═════ PASSAGE TO READ ═════

Jayro Bustamante’s politically charged La Llorona bewitched audiences and jury alike in Venice, where it won the big prize of the Giornate degli Autori, and from there it is working the festival circuit. At the heart of this story of oppression are women, with their patriarchal nemeses on the periphery. In San Sebastian Cédric Succivalli spoke to the three actresses that are the center of this powerful film: Margarita Kenéfic, who plays a family matriarch in denial; Sabrina de la Hoz, her daughter who is starting to fall out of line; and María Mercedes Coroy, who plays the mysterious new maid. A conversation about the importance of the film, how the family bond in the film is reflected behind the camera, and about what to do when you get an embassy to yourself.
CS: First of all congratulations to the three of you, because I think La Llorona is an extremely important film not just in the history of Guatemala but cinema in general. It tackles a very timely topic, namely how women can change the world, literally speaking. And the three of you with your different narratives somehow managed to put an end to oppression and to an ongoing systemic genocidal society even if it is fiction, albeit a highly documented one.

═════ DATA LISTING ═════

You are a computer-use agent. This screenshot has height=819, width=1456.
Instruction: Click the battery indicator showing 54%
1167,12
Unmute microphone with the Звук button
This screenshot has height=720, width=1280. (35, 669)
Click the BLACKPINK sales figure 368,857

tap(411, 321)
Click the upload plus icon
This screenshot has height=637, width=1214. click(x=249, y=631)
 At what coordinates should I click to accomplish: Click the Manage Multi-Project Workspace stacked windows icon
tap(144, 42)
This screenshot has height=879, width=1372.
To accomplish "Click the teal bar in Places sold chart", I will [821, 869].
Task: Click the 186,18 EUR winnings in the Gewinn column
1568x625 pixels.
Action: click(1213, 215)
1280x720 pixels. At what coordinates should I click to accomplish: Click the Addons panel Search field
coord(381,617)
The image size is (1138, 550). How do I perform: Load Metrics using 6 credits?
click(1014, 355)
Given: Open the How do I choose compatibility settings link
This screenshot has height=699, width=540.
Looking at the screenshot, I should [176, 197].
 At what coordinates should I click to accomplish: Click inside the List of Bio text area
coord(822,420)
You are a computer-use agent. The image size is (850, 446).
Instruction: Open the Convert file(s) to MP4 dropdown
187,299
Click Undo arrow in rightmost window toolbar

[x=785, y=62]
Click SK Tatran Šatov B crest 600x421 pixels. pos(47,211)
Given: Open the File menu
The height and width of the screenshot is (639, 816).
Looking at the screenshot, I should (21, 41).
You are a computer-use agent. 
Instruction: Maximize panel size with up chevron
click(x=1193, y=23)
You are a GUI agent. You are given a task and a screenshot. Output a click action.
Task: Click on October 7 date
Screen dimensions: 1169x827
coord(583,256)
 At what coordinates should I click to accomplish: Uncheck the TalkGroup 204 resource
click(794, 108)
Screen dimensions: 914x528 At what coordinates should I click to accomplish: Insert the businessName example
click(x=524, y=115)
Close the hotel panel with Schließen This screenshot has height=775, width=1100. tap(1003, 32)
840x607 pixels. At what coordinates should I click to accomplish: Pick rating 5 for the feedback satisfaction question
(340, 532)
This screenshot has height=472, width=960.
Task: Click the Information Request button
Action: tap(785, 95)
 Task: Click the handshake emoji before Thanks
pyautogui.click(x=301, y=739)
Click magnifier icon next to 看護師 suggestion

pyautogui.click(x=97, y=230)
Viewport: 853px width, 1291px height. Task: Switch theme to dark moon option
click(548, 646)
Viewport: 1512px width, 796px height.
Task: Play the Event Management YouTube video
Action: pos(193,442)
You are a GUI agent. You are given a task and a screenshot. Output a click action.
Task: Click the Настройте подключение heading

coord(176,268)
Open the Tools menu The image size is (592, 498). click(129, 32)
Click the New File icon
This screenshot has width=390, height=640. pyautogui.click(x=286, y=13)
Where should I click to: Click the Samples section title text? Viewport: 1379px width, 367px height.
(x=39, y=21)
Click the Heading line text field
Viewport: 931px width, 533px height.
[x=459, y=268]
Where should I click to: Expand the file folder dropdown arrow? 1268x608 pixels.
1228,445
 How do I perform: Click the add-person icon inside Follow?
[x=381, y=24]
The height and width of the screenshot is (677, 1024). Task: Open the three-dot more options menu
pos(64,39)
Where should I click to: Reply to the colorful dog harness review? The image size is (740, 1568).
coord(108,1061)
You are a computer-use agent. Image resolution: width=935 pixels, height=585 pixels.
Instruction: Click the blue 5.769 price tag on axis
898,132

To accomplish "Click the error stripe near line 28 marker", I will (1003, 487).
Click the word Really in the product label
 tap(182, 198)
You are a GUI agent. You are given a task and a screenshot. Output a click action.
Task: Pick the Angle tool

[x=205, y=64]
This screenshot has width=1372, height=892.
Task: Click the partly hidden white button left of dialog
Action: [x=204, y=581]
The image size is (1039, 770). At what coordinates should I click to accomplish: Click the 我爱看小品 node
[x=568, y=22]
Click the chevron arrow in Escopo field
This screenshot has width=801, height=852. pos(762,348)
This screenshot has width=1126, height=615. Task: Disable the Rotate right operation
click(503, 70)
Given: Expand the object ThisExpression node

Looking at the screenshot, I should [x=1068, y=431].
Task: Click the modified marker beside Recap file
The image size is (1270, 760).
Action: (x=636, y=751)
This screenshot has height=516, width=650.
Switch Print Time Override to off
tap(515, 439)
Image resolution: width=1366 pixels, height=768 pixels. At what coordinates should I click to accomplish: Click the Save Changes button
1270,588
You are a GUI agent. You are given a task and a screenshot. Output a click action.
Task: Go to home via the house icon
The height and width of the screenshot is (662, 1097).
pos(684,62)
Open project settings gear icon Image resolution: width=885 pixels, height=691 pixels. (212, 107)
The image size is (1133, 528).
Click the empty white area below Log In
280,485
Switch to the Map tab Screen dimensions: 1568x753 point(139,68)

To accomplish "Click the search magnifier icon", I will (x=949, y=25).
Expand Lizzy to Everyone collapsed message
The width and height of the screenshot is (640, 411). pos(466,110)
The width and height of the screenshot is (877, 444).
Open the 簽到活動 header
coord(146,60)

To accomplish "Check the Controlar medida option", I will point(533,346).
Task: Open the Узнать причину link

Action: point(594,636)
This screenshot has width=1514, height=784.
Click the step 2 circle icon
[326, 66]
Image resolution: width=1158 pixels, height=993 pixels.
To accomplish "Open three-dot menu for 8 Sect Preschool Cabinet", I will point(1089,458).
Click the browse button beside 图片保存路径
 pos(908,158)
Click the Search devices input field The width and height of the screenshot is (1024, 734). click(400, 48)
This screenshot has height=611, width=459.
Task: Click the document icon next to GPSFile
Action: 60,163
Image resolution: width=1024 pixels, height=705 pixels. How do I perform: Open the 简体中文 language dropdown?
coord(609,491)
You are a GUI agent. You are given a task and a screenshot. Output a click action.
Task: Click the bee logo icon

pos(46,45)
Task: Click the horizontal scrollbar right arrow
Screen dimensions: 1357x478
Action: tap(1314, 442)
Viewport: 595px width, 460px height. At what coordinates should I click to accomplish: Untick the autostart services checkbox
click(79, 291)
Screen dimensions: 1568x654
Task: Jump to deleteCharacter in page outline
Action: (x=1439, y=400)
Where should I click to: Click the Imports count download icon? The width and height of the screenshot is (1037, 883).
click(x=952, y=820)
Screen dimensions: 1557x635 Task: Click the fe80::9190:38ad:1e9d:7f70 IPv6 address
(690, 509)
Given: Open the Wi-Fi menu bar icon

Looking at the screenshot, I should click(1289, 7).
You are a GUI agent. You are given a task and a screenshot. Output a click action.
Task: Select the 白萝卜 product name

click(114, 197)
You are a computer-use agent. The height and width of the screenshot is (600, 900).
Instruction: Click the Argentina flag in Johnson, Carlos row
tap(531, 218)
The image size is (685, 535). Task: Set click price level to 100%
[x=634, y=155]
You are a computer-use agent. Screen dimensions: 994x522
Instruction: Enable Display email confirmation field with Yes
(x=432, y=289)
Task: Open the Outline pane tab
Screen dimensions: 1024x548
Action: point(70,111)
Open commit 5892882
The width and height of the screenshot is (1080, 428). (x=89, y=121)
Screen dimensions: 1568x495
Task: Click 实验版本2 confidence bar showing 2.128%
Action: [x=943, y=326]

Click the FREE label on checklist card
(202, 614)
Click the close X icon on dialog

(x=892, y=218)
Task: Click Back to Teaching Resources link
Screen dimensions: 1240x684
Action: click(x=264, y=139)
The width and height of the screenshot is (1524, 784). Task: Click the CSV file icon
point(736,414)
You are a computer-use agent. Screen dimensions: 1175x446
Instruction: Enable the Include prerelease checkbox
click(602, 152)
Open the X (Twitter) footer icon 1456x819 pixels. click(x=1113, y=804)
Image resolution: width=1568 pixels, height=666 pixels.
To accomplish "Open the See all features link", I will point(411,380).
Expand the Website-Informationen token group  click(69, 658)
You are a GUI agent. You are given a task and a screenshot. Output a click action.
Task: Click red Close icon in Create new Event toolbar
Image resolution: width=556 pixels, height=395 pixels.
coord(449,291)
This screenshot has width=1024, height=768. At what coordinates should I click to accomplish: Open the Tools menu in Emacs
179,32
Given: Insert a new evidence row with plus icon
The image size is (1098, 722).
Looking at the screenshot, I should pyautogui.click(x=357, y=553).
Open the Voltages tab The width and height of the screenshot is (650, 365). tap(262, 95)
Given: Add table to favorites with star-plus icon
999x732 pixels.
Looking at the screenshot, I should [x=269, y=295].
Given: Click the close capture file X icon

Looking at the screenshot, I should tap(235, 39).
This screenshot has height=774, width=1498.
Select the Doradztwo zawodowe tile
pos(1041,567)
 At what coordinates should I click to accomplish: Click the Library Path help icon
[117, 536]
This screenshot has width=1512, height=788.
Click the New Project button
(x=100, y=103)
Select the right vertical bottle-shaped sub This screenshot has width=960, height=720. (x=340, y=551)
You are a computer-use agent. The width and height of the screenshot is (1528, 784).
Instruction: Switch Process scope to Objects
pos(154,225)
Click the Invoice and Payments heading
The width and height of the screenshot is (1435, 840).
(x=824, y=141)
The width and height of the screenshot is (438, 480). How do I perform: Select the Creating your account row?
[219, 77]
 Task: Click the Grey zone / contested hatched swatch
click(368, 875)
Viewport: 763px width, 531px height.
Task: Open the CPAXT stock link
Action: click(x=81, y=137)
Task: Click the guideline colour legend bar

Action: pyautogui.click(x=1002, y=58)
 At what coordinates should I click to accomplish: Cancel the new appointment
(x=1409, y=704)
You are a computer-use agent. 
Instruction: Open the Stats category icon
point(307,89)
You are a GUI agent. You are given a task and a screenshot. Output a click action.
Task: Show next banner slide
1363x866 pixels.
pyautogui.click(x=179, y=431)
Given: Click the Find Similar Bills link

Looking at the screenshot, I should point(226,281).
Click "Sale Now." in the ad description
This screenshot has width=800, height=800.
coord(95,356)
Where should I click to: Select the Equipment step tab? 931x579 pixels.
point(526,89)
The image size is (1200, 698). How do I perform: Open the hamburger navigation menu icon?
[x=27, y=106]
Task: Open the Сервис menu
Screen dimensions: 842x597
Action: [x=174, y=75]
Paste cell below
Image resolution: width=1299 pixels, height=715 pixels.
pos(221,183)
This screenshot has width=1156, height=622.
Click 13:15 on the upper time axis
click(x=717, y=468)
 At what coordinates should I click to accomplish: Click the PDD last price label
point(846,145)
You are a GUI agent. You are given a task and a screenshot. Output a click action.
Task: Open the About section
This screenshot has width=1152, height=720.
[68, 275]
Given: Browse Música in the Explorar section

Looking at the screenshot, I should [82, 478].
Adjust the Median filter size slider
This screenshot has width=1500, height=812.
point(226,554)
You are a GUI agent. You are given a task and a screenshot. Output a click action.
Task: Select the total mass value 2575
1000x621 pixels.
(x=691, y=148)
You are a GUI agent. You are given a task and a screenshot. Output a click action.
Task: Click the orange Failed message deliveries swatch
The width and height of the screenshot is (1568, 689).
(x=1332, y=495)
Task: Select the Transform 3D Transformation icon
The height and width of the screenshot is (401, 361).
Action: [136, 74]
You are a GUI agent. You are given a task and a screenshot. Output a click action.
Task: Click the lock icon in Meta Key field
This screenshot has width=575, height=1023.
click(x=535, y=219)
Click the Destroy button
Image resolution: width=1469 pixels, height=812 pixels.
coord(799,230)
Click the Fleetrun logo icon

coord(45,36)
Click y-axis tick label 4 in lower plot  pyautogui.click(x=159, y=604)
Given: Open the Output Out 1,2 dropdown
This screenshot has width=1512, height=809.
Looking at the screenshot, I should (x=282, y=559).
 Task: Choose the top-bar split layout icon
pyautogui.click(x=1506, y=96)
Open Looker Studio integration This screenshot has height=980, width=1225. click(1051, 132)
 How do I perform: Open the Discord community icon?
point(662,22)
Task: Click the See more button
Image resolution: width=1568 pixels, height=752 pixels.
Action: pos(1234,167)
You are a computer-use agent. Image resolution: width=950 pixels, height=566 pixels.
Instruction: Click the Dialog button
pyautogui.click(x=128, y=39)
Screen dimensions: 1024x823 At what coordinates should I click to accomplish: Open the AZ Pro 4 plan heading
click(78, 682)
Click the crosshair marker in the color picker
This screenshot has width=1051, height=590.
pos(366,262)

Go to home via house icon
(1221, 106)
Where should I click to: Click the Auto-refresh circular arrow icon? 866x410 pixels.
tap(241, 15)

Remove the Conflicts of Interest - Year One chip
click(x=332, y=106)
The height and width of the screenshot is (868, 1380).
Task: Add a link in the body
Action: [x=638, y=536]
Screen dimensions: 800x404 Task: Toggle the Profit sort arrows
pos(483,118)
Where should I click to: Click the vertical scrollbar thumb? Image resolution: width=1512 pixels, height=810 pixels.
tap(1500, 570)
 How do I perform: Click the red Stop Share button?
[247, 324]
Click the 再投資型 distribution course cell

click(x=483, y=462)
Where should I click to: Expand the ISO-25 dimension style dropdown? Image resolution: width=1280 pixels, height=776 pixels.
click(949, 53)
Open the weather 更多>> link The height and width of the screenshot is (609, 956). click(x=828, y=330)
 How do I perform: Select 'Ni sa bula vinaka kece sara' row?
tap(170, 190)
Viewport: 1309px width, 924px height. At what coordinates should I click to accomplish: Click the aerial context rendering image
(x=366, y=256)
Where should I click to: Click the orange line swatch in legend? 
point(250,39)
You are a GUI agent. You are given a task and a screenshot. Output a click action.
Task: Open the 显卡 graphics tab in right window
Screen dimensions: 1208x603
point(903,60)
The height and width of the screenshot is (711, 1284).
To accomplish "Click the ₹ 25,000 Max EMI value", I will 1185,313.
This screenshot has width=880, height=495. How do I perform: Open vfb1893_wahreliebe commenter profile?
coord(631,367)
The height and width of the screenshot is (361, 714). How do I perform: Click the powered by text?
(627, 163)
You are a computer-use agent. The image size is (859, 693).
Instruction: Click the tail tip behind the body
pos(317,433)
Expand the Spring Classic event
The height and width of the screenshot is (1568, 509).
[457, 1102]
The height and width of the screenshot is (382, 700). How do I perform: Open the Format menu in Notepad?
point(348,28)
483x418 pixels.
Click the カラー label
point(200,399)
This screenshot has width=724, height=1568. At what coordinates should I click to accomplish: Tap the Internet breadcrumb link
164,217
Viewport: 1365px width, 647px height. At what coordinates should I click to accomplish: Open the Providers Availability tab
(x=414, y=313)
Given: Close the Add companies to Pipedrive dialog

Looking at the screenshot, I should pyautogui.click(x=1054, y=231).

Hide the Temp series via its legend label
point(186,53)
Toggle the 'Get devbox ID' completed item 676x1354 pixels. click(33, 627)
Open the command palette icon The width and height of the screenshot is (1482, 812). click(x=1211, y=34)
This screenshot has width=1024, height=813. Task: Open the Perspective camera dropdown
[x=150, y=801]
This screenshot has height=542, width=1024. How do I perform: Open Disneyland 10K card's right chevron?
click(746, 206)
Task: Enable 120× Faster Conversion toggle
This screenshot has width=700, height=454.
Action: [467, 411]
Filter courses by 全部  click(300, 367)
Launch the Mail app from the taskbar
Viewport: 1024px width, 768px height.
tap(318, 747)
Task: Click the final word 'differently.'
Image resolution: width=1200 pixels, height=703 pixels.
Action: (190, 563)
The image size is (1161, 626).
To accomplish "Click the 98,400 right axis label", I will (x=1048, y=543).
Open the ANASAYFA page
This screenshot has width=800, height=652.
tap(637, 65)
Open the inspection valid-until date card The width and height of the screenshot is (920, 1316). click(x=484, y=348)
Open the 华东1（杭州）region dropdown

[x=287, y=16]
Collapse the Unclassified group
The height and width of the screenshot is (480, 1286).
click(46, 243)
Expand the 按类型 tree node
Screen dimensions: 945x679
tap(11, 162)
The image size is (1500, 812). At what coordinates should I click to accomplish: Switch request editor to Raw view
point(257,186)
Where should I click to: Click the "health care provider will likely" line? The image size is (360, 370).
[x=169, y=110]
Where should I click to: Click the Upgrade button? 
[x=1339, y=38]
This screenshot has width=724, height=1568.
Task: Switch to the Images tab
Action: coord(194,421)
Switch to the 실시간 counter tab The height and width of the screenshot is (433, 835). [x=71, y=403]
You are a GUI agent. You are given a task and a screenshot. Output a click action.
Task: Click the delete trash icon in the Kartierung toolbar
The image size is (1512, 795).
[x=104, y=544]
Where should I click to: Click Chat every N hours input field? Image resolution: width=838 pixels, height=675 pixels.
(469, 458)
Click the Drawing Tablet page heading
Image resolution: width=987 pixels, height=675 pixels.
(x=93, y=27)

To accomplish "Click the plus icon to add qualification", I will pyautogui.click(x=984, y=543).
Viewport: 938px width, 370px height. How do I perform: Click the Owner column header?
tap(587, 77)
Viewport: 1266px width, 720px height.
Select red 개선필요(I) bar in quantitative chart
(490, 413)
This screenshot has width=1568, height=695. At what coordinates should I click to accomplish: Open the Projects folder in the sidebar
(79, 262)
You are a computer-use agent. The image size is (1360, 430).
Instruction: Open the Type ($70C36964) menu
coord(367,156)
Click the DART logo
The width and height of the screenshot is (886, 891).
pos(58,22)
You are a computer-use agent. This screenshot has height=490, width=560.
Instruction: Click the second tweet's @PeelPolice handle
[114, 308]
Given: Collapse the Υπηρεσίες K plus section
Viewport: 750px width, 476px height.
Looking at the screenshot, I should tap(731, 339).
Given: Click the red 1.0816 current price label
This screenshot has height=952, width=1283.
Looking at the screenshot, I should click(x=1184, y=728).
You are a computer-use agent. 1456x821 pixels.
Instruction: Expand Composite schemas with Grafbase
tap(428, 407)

═════

▸ DIRECTIVES:
1 - Rewrite the La Llorona interview from "Jayro Bustamante’s politically" up to and including "embassy to yourself.", putting "housekeeper" in place of "maid".
2 - Name every actress the La Llorona interview says Cédric Succivalli spoke to in San Sebastian.
3 - Carry on the La Llorona interview from its last sentence.
The data has no connection to the La Llorona interview.

▸ THE REPLIES:
1 -
Jayro Bustamante’s politically charged La Llorona bewitched audiences and jury alike in Venice, where it won the big prize of the Giornate degli Autori, and from there it is working the festival circuit. At the heart of this story of oppression are women, with their patriarchal nemeses on the periphery. In San Sebastian Cédric Succivalli spoke to the three actresses that are the center of this powerful film: Margarita Kenéfic, who plays a family matriarch in denial; Sabrina de la Hoz, her daughter who is starting to fall out of line; and María Mercedes Coroy, who plays the mysterious new housekeeper. A conversation about the importance of the film, how the family bond in the film is reflected behind the camera, and about what to do when you get an embassy to yourself.

2 - Margarita Kenéfic, Sabrina de la Hoz, María Mercedes Coroy

3 -
MMC: Thank you! It was very important for me to be a part of this project. We were involved from the beginning with Jayro because we worked together on Ixcanul. It was important for me to represent a Maya woman because it was very marked in Guatemala that Mayans couldn’t do things, and now as represented in the film we are demonstrating that they can do different things. For some part it was not only the Mestizo community but also the Mayan community that didn’t get the opportunity to show that they could manage to do different things. No more discrimination. It was important for me because in this chauvinistic society people believe that a woman cannot do anything but being a mother and taking care of children. Working in the movie meant effecting a change in Guatemala, because we are showing that women can also be represented in narratives.
CS: One of the things that impressed me the most in the film is your relationship within the family, there was an almost Bergman-like element in the way the family is being depicted, like a subdued tragedy. I would like to know how you worked together in this very tormented and complicated mother/daughter relationship. Did you do a lot of rehearsals and preparations?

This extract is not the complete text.